# WORK TO COMPLETE
Change every "Instruction" in these lines to "Command" and leave everything else unchanged.

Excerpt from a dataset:
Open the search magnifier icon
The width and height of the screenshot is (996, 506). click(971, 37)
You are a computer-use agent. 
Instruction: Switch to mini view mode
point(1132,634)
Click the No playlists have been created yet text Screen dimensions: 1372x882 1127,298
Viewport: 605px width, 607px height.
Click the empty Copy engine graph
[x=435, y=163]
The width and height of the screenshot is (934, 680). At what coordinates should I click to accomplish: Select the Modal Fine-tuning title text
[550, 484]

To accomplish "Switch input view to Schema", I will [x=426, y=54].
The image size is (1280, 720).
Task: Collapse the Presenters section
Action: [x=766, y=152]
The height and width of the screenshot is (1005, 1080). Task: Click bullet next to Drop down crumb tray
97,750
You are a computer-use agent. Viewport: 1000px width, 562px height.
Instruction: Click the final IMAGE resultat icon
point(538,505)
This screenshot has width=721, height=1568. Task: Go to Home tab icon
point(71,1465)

# SOLUTION TO THIS EXERCISE
Open the search magnifier icon
The width and height of the screenshot is (996, 506). click(971, 37)
You are a computer-use agent. 
Command: Switch to mini view mode
point(1132,634)
Click the No playlists have been created yet text Screen dimensions: 1372x882 1127,298
Viewport: 605px width, 607px height.
Click the empty Copy engine graph
[x=435, y=163]
The width and height of the screenshot is (934, 680). At what coordinates should I click to accomplish: Select the Modal Fine-tuning title text
[550, 484]

To accomplish "Switch input view to Schema", I will [x=426, y=54].
The image size is (1280, 720).
Task: Collapse the Presenters section
Action: [x=766, y=152]
The height and width of the screenshot is (1005, 1080). Task: Click bullet next to Drop down crumb tray
97,750
You are a computer-use agent. Viewport: 1000px width, 562px height.
Command: Click the final IMAGE resultat icon
point(538,505)
This screenshot has width=721, height=1568. Task: Go to Home tab icon
point(71,1465)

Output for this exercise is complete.